Comparative Efficacy of Long-Acting Muscarinic Antagonist Monotherapies in COPD: A Systematic Review and Network Meta-Analysis

Afisi Segun Ismaila et al. Int J Chron Obstruct Pulmon Dis.

Abstract

Background: Randomized, controlled trials comparing long-acting muscarinic antagonist (LAMA) efficacy in COPD are limited. This network meta-analysis (NMA) assessed the relative efficacy of tiotropium 18 µg once-daily (OD) and newer agents (aclidinium 400 µg twice-daily, glycopyrronium 50 µg OD, and umeclidinium 62.5 µg OD).

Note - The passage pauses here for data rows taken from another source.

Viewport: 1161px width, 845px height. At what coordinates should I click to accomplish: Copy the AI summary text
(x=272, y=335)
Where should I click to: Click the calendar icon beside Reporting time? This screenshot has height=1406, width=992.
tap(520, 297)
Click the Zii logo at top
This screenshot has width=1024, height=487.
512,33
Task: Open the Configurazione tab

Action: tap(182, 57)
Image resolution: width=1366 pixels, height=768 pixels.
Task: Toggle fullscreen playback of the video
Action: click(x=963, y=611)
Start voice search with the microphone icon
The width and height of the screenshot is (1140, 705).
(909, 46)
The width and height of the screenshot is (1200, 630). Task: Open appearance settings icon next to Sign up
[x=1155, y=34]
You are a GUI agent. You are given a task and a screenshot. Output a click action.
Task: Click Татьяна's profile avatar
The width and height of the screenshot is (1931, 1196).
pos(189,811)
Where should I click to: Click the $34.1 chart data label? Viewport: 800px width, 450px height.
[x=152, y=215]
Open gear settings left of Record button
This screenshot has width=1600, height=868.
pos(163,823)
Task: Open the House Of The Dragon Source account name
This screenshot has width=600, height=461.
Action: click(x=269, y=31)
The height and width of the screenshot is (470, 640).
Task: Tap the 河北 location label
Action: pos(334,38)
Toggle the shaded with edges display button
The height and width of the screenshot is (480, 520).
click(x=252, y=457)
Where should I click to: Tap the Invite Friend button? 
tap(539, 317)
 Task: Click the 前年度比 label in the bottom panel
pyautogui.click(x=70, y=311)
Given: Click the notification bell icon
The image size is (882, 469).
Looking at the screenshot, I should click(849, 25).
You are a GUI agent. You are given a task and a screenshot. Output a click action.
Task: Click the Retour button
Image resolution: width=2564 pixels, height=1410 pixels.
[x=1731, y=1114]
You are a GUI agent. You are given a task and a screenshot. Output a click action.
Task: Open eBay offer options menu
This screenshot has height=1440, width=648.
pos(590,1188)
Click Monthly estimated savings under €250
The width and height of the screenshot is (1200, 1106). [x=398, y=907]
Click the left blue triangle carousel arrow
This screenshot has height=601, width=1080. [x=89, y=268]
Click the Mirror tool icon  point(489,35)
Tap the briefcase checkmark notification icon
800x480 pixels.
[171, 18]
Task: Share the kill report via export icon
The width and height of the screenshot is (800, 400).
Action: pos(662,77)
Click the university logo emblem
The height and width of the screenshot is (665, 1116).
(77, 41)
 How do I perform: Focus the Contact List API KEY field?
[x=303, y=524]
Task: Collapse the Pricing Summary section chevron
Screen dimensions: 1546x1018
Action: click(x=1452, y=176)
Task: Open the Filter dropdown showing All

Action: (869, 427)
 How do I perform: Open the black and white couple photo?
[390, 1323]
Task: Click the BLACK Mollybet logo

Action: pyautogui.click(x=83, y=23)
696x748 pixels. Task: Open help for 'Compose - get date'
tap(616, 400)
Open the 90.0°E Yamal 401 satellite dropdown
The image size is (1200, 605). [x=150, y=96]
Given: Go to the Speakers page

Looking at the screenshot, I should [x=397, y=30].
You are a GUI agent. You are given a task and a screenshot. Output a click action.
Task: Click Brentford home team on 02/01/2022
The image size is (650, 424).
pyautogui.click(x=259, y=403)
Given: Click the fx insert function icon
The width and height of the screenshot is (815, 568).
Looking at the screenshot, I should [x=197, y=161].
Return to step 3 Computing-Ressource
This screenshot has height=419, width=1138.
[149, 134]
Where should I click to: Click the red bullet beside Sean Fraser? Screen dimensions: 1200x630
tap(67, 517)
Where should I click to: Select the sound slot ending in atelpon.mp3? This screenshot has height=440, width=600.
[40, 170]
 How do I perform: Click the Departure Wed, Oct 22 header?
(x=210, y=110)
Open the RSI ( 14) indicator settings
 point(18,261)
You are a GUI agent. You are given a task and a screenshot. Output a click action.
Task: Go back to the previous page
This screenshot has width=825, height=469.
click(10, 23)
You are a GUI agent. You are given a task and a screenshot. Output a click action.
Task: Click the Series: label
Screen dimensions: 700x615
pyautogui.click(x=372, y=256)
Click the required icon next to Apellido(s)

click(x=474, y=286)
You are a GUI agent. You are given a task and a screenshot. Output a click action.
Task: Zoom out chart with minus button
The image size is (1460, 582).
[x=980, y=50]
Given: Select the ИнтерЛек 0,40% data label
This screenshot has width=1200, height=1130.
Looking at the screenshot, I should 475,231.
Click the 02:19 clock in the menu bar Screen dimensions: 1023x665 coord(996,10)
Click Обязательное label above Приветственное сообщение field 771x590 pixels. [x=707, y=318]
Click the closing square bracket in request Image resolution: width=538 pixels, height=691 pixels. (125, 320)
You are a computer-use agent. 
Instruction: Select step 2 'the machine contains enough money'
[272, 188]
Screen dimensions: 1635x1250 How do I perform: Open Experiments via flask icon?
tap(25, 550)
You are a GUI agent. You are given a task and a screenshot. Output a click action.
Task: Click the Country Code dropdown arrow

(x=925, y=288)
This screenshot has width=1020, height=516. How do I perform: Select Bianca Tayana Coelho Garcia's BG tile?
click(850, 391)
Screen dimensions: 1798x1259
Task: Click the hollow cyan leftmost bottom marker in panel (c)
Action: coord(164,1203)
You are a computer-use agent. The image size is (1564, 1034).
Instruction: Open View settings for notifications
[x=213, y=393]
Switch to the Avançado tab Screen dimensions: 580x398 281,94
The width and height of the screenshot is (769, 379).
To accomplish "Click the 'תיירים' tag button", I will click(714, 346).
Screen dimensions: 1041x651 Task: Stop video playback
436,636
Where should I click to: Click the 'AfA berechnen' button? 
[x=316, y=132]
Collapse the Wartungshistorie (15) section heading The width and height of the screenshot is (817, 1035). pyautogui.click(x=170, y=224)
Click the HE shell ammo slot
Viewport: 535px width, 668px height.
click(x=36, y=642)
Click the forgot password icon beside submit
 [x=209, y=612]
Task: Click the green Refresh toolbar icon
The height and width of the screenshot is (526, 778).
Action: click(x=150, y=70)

Methods: A systematic literature review identified randomized, controlled trials of adult COPD patients receiving LAMAs. A NMA within a Bayesian framework examined change from baseline in trough forced expiratory volume in 1 second (FEV1), transitional dyspnea index focal score, St George's Respiratory Questionnaire score, and rescue medication use.

Results: Twenty-four studies (n=21,311) compared LAMAs with placebo/each other. Aclidinium, glycopyrronium, tiotropium, and umeclidinium, respectively, demonstrated favorable results versus placebo, for change from baseline (95% credible interval) in 12-week trough FEV1 (primary endpoint: 101.40 mL [77.06-125.60]; 117.20 mL [104.50-129.90]; 114.10 mL [103.10-125.20]; 136.70 mL [104.20-169.20]); 24-week trough FEV1 (128.10 mL [84.10-172.00]; 135.80 mL [123.10-148.30]; 106.40 mL [95.45-117.30]; 115.00 mL [74.51-155.30]); 24-week St George's Respiratory Questionnaire score (-4.60 [-6.76 to -2.54]; -3.14 [-3.83 to -2.45]; -2.43 [-2.92 to -1.93]; -4.69 [-7.05 to -2.31]); 24-week transitional dyspnea index score (1.00 [0.41-1.59]; 1.01 [0.79-1.22]; 0.82 [0.62-1.02]; 1.00 [0.49-1.51]); and 24-week rescue medication use (data not available; -0.41 puffs/day [-0.62 to -0.20]; -0.52 puffs/day [-0.74 to -0.30]; -0.30 puffs/day [-0.81 to 0.21]). For 12-week trough FEV1, differences in change from baseline (95% credible interval) were -12.8 mL (-39.39 to 13.93), aclidinium versus tiotropium; 3.08 mL (-7.58 to 13.69), glycopyrronium versus tiotropium; 22.58 mL (-11.58 to 56.97), umeclidinium versus tiotropium; 15.90 mL (-11.60 to 43.15), glycopyrronium versus aclidinium; 35.40 mL (-5.06 to 76.07), umeclidinium versus aclidinium; and 19.50 mL (-15.30 to 54.38), umeclidinium versus glycopyrronium. Limitations included inhaler-related factors and safety; longer-term outcomes were not considered.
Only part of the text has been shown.